Kapitalis publie en exclusivité des extraits de l’ouvrage ‘‘Dictateurs en sursis’’ de Moncef Marzouki, entretien avec Vincent Geisser, co-édité chez Cérès, qui sort aujourd’hui en librairie.
Vincent Geisser: A quel moment de votre parcours militant et professionnel, avez-vous découvert le «phénomène islamiste»?
Moncef Marzouki: J’ai découvert l’islamisme dans les années 1970 à mon retour en Tunisie. Je n’en croyais pas mes yeux de voir se développer un phénomène que je croyais totalement éteint: c’était le retour pur et simple au XIXe siècle, de la mauvaise herbe difficile à déraciner. Je vivais cette résurgence passéiste comme un défi pour les idéaux démocratiques que je défendais.
Un phénomène nouveau, incompréhensible et inquiétant.
Plus concrètement, comment s’est opérée cette prise de conscience du phénomène islamiste? Quels sont les faits qui vous ont marqué?
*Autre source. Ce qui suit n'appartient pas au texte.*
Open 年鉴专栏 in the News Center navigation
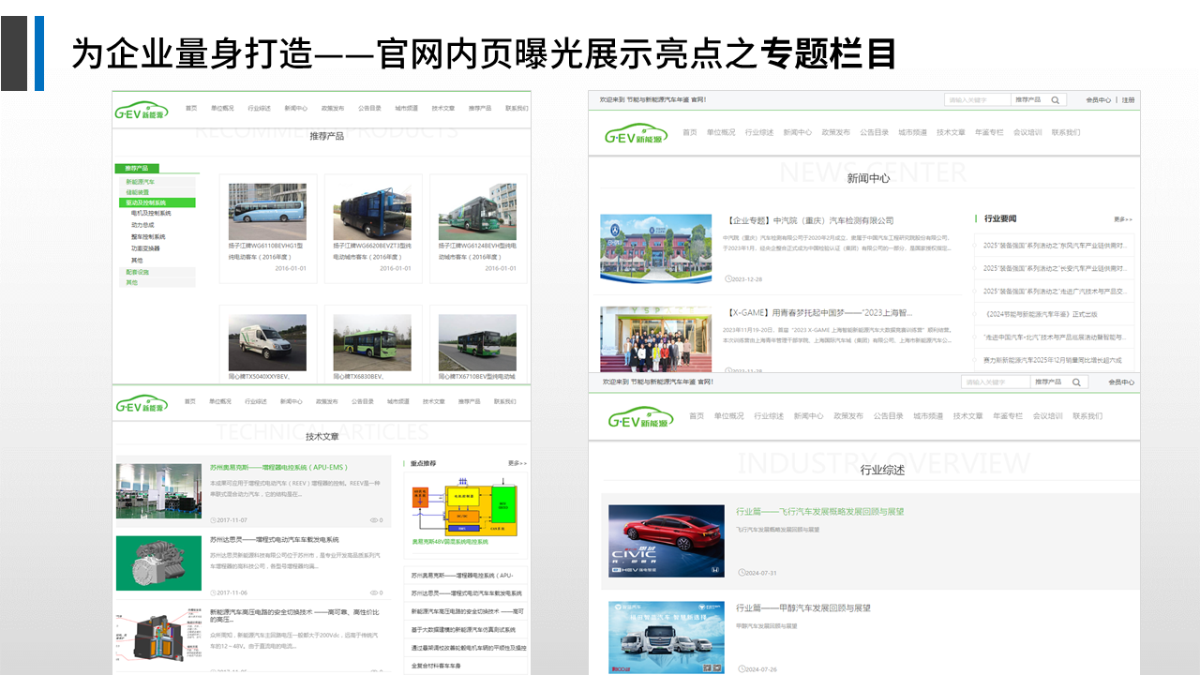 [x=989, y=132]
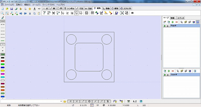
Task: Click the scissors cut icon
Action: (30, 13)
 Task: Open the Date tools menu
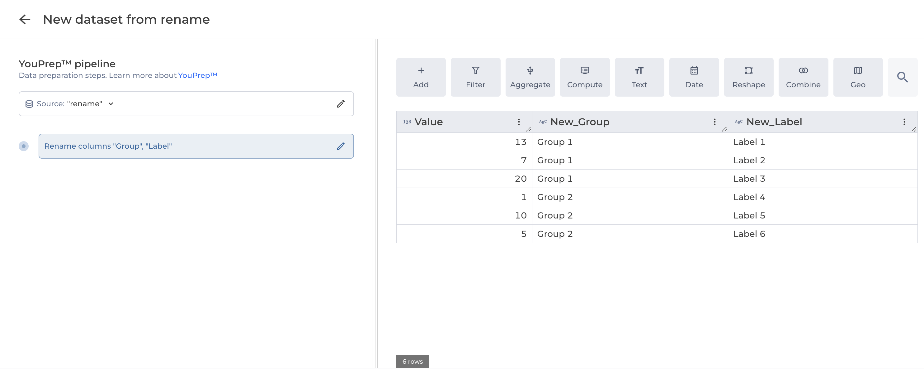click(x=694, y=77)
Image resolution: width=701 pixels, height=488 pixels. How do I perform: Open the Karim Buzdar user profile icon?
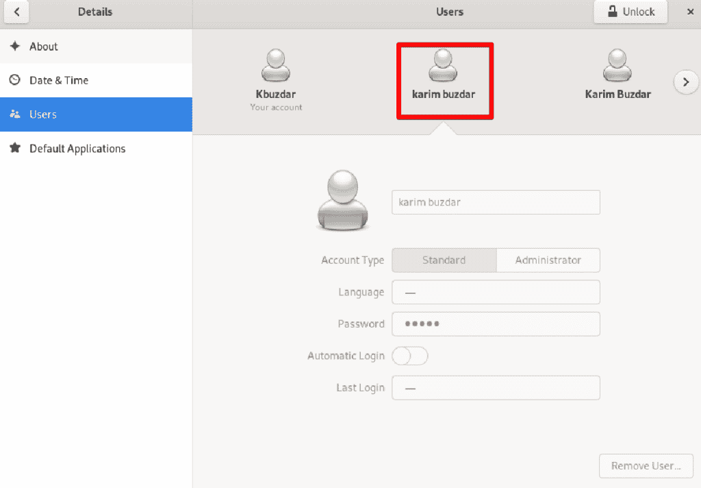(x=617, y=65)
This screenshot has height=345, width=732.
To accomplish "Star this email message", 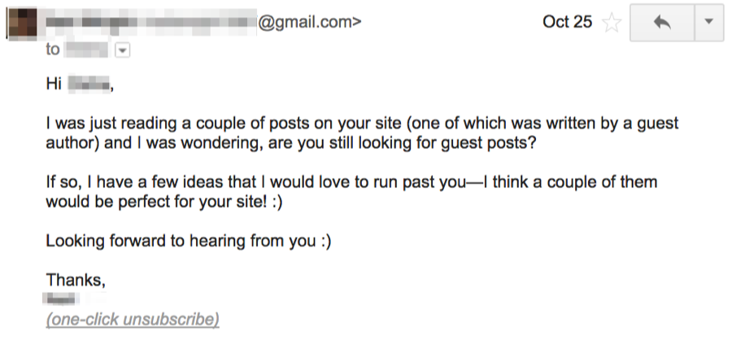I will point(612,23).
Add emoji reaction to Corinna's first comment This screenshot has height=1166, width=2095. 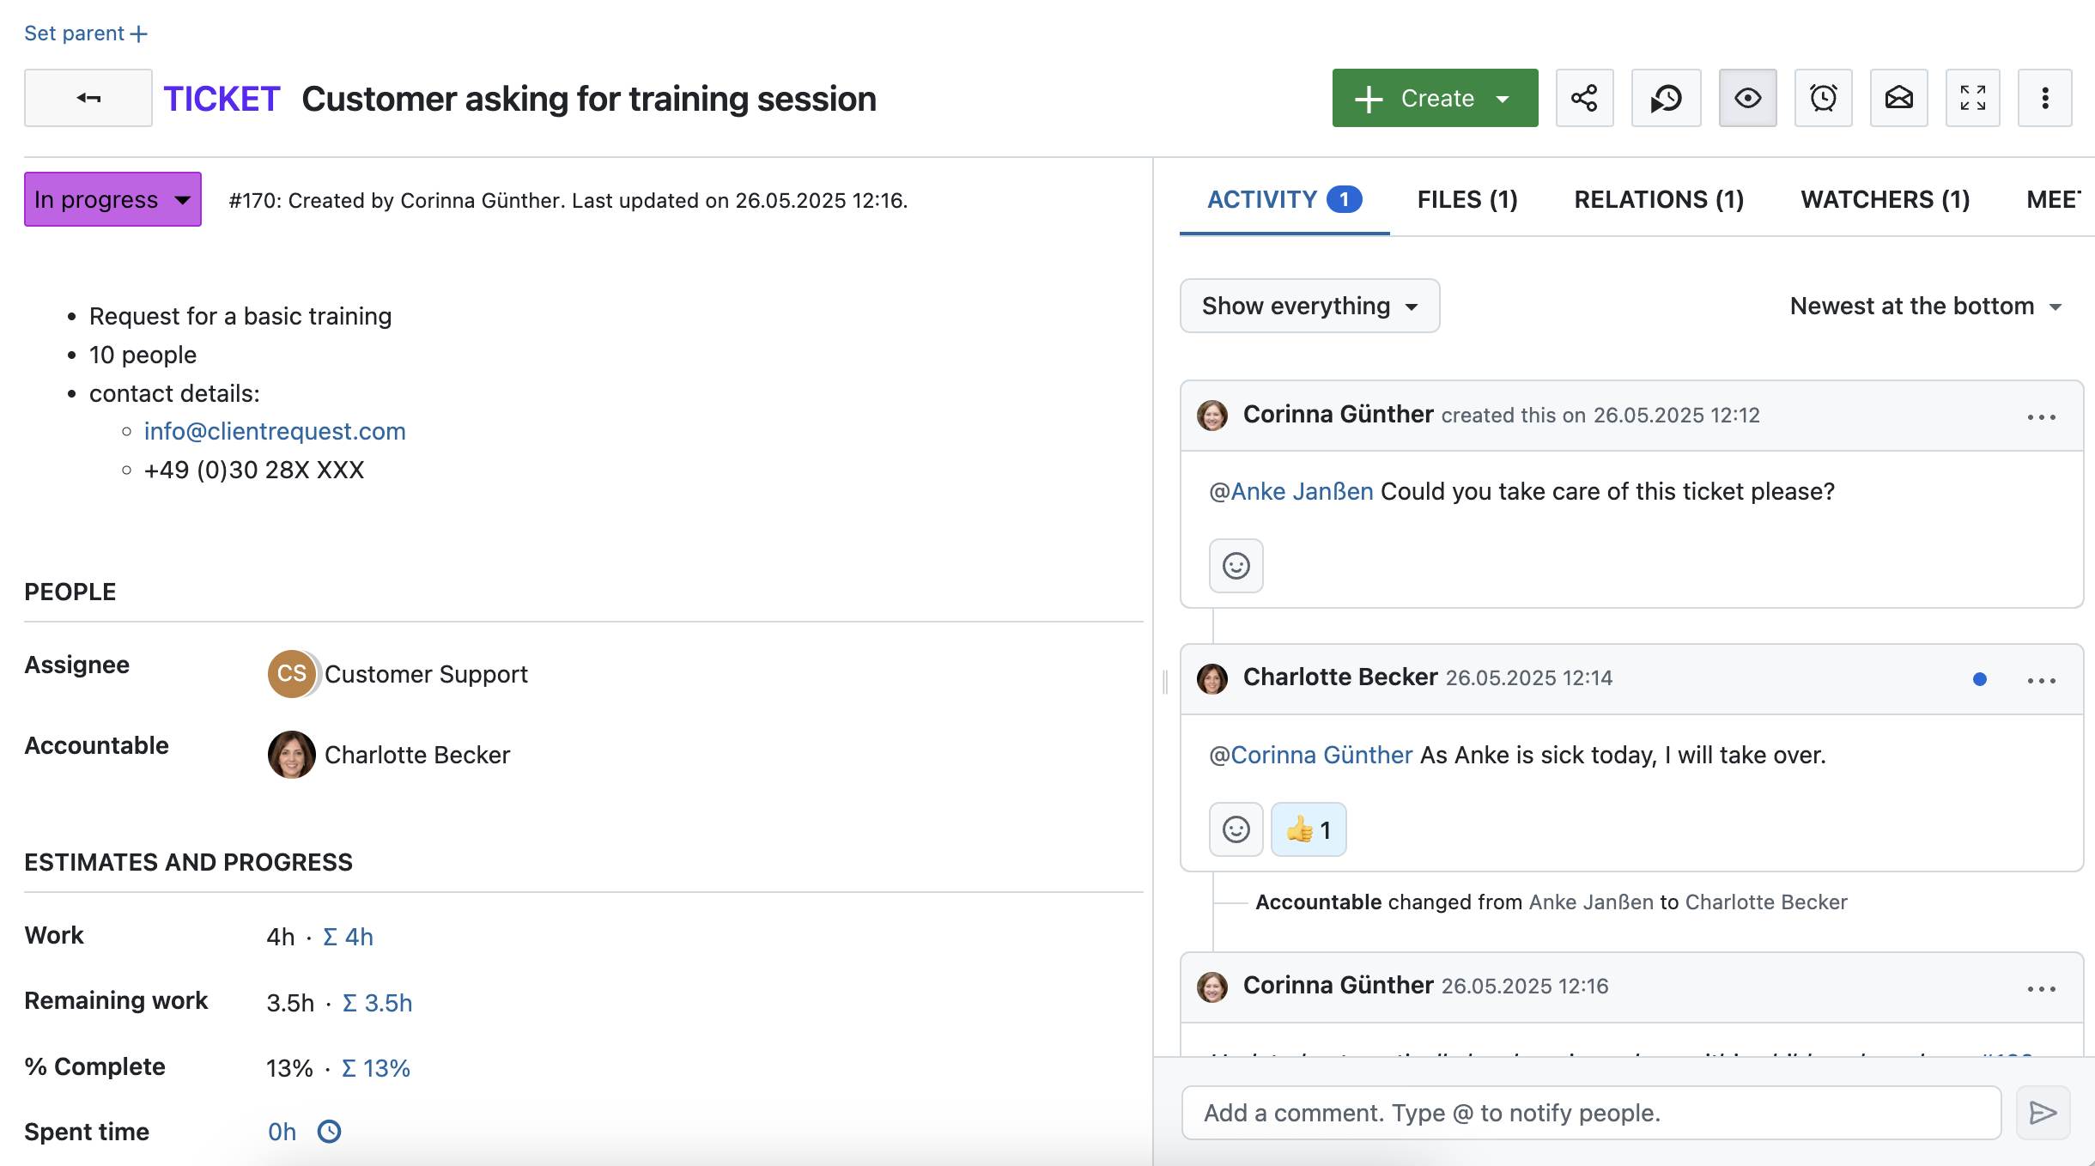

Même si cela peut surprendre, ce qui m’a le plus marqué est le retour d’un certain discours islamiste dans la presse, y compris dans les journaux proches du régime. Il ne faut jamais oublier que l’islamisme a été le «serpent» nourri par le pouvoir qui cherchait des contre-feux aux mouvements inspirés par la gauche et le nationalisme arabe. Sans qu’on puisse à proprement parler de collaboration, le régime a laissé s’implanter les premiers embryons islamistes dans les universités, et aussi dans les mosquées.
En 1979, l’un de mes amis m’a conseillé de me rendre dans une mosquée de la vieille ville de Tunis, la mosquée Saheb Ettaba, pour entendre le discours d’un nouveau prêcheur, dont le nom m’échappe. J’en suis sorti horrifié. Cela n’avait rien à voir avec un prêche religieux. C’était un discours politique antisémite, raciste qui affirmait que tous les malheurs que nous vivions dans le monde arabe étaient dus aux Juifs. C’était pour moi un phénomène nouveau, incompréhensible et inquiétant.
L’université divisée entre islamistes et gauchistes
Dans vos activités professionnelles à la faculté de médecine, remarquiez-vous ce développement de l’islamisme ?
Oui, j’avais remarqué la présence de deux syndicats étudiants, l’un de gauche, l’autre islamiste, ce qui était une nouveauté dans le paysage universitaire tunisien qui était traditionnellement dominé par une organisation unique, l’Union générale des étudiants tunisiens (Uget). Il y avait en permanence des affrontements entre les deux factions, islamistes et gauchistes. Dans la rue, le voile islamique commençait à se répandre.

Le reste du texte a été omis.